I still believe some true servant-leaders run for office, but they're getting harder and harder to find. The more enlightened among us steer clear of politics. As I have told you before, who wants to work in the swamp that is Washington? Who wants to be dragged into the declining incivility and partisan warfare? Who wants to get pounded into the ground by dark money? Who wants to prove they're innocent of all the slimy, scummy behaviours we associate with politicians by default? The best and brightest among us in America know better than to run for office; they're too good for the job.

So now we're left with this vision of America microcasmed in Chicago: people who say they love America while they hate each other being influenced by politicians who say they love America but openly want to destroy it. It's a sad sight.

The long walk out of Williamsburg on the last day of my visit left your humble servant just as sad. I knew even before this blow-up we used to be better than this. We used to practice our honours. Politics might divide us, but at least we would dance together -- especially in colonial Virginia. No way would I swap centuries to live in 1700's America, but I know some beautiful things got left in our past, including our ability to come together. John Adams and Thomas Jefferson made up after some ugly campaigning.

I hate it when people take the inspiring outfits and flags of our Revolutionary War heritage and co-opt them for political purposes. That heritage belongs to everybody. Leave it alone. Politics has corrupted enough.

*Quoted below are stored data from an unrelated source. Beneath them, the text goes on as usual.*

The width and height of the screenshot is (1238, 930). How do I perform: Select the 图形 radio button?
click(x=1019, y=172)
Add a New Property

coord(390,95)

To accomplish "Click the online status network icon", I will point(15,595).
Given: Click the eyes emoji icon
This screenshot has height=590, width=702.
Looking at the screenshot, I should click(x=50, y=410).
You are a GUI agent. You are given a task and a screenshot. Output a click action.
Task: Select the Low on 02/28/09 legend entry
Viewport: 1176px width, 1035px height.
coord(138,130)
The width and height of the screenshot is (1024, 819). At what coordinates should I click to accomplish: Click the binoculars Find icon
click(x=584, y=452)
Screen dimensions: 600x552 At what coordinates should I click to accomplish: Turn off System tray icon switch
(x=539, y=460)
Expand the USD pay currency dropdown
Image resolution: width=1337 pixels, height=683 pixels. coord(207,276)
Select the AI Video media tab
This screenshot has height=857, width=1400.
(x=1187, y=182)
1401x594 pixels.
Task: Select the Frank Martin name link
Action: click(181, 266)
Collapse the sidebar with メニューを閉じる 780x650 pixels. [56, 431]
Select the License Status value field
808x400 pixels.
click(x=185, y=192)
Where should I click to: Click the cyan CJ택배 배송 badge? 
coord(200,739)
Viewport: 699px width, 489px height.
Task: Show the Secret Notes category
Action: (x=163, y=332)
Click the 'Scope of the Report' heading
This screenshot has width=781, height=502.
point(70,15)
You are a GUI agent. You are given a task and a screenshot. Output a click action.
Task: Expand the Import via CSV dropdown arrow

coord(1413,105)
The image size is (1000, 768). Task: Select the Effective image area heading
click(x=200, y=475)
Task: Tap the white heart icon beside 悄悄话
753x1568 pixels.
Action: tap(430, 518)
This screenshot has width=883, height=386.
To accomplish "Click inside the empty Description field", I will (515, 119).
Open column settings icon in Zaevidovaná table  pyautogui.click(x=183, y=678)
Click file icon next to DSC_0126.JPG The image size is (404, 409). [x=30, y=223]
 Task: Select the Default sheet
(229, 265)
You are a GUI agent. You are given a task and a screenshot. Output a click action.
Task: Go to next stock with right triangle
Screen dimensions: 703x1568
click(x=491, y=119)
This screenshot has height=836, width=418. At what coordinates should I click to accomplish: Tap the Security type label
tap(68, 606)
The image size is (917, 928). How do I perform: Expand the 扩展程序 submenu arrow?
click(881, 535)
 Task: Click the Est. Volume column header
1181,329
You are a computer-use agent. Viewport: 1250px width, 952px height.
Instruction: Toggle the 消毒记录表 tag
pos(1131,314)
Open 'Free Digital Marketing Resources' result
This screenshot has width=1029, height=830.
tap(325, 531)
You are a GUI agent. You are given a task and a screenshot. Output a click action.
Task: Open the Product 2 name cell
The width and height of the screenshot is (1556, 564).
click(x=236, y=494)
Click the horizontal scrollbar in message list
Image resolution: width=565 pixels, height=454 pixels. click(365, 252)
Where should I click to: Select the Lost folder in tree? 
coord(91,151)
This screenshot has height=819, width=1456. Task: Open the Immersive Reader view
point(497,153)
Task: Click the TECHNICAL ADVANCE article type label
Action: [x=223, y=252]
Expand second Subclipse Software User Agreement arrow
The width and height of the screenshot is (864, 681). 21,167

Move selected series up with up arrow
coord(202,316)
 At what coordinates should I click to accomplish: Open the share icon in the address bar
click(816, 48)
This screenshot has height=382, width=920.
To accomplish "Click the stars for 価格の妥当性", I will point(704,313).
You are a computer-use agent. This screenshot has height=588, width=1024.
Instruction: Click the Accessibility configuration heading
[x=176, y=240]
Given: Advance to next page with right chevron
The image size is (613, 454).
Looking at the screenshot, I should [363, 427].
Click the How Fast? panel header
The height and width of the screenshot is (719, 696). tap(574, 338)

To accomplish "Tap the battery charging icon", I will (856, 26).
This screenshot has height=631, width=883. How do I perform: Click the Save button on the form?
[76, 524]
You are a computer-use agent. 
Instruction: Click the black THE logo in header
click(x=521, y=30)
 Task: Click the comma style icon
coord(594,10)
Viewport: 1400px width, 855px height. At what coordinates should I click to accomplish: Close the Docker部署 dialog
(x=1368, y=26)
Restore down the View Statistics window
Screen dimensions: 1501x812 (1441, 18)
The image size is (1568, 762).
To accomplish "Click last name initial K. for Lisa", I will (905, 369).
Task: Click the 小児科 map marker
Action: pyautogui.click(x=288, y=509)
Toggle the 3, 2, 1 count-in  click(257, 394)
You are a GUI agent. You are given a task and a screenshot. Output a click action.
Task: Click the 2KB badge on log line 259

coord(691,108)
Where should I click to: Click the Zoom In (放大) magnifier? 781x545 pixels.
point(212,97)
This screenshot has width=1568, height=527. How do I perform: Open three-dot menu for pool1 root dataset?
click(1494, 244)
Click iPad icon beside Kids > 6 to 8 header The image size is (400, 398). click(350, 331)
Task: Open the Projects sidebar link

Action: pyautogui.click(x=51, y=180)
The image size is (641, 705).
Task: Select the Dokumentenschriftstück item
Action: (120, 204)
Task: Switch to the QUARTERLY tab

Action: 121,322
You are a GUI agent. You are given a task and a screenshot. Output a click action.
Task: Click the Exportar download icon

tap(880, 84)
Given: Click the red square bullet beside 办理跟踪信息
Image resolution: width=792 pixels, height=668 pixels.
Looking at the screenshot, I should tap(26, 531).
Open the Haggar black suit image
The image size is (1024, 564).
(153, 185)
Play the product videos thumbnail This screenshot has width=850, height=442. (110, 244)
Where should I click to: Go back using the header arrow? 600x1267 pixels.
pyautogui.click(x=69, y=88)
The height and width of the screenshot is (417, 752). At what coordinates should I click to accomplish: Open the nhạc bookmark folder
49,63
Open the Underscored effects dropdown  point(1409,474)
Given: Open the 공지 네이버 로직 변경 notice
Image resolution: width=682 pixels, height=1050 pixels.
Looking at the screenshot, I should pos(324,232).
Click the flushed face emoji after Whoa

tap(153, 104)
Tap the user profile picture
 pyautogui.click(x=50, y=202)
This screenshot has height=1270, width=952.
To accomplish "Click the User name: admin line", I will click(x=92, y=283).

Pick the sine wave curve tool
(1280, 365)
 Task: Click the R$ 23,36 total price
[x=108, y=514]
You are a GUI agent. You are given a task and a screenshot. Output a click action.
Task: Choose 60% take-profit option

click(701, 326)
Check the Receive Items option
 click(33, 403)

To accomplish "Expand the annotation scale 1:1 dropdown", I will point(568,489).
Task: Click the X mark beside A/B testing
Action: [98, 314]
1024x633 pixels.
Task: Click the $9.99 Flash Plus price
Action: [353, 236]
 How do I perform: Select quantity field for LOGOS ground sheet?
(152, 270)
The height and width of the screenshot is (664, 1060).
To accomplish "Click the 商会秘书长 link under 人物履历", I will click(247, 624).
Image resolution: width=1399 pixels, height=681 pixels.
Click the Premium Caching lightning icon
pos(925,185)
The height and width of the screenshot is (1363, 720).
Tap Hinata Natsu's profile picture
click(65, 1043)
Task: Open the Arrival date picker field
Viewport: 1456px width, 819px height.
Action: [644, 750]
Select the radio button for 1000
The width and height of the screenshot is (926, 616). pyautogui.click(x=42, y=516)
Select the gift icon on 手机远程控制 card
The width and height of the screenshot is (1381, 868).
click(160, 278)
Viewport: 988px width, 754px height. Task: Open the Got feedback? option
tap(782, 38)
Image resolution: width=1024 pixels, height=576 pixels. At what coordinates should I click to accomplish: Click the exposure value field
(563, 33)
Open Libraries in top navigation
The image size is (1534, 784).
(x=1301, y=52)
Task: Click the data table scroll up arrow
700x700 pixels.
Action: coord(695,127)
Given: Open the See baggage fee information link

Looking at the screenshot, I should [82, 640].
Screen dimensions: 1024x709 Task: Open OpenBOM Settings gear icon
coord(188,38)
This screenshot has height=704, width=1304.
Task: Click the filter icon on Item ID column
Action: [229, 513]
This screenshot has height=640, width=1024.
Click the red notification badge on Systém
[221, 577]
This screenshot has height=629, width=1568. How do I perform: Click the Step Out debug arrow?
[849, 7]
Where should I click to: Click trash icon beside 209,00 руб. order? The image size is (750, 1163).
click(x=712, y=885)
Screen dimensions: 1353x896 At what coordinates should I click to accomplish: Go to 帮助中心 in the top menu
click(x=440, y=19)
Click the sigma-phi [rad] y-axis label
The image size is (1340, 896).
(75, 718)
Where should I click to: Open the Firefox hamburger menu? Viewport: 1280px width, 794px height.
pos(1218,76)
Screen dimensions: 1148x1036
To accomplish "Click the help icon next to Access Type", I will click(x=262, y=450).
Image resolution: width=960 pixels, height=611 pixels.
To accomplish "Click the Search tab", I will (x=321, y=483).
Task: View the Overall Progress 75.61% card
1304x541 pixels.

What's staggering is that so many people don't care. They want their hit man. They want their weapon. They will ignore or tolerate so many things so they can see their revenge fantasy against Washington executed -- and perhaps a few political enemies, too. I'm serious. How fortunate are we that we have not seen more political assassinations or attempted assassinations in this climate?

Yes, we've come to that, because we let it happen. Because we failed at the ballot box. Because we failed to encourage the right people to run and discourage the wrong people from running. Because we've politicized everything. Because we really don't love America like we should. Because it's more fun to hate than to love. Because we want revenge for the mess we don't realize we had a hand in creating.

I can't tell you how this will all end up. I can just pray.

And in the worst case, please bury your servant in Williamsburg. I already left my heart there.